§ What you need to do: In full and without alteration, write out the data below.

§ Material shown:
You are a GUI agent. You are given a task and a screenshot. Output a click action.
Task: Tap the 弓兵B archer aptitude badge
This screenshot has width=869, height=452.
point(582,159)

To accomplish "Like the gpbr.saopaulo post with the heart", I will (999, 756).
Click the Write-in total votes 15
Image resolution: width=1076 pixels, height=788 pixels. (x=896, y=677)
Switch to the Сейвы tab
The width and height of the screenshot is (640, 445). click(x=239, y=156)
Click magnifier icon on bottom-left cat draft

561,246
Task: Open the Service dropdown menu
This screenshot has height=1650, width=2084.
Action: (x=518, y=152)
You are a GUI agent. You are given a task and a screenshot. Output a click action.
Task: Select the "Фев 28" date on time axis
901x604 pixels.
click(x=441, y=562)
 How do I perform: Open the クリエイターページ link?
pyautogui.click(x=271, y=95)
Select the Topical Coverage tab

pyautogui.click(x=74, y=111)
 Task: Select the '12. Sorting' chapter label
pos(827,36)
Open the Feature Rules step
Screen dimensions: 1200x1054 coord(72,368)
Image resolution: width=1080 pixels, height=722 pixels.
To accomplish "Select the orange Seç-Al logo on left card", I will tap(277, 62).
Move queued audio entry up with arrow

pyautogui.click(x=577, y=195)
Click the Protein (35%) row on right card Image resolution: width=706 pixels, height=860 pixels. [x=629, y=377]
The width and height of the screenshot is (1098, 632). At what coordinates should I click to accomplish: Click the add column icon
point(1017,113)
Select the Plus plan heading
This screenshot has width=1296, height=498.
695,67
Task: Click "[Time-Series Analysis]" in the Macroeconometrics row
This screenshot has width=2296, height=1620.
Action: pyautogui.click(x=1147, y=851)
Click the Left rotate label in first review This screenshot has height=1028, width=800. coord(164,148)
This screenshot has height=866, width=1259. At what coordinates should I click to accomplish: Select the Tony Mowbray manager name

§ Response:
You are a GUI agent. You are given a task and a screenshot. Output a click action.
Task: Tap the 弓兵B archer aptitude badge
This screenshot has width=869, height=452.
point(582,159)

To accomplish "Like the gpbr.saopaulo post with the heart", I will (999, 756).
Click the Write-in total votes 15
Image resolution: width=1076 pixels, height=788 pixels. (x=896, y=677)
Switch to the Сейвы tab
The width and height of the screenshot is (640, 445). click(x=239, y=156)
Click magnifier icon on bottom-left cat draft

561,246
Task: Open the Service dropdown menu
This screenshot has height=1650, width=2084.
Action: (x=518, y=152)
You are a GUI agent. You are given a task and a screenshot. Output a click action.
Task: Select the "Фев 28" date on time axis
901x604 pixels.
click(x=441, y=562)
 How do I perform: Open the クリエイターページ link?
pyautogui.click(x=271, y=95)
Select the Topical Coverage tab

pyautogui.click(x=74, y=111)
 Task: Select the '12. Sorting' chapter label
pos(827,36)
Open the Feature Rules step
Screen dimensions: 1200x1054 coord(72,368)
Image resolution: width=1080 pixels, height=722 pixels.
To accomplish "Select the orange Seç-Al logo on left card", I will tap(277, 62).
Move queued audio entry up with arrow

pyautogui.click(x=577, y=195)
Click the Protein (35%) row on right card Image resolution: width=706 pixels, height=860 pixels. [x=629, y=377]
The width and height of the screenshot is (1098, 632). At what coordinates should I click to accomplish: Click the add column icon
point(1017,113)
Select the Plus plan heading
This screenshot has width=1296, height=498.
695,67
Task: Click "[Time-Series Analysis]" in the Macroeconometrics row
This screenshot has width=2296, height=1620.
Action: pyautogui.click(x=1147, y=851)
Click the Left rotate label in first review This screenshot has height=1028, width=800. coord(164,148)
This screenshot has height=866, width=1259. At what coordinates should I click to accomplish: Select the Tony Mowbray manager name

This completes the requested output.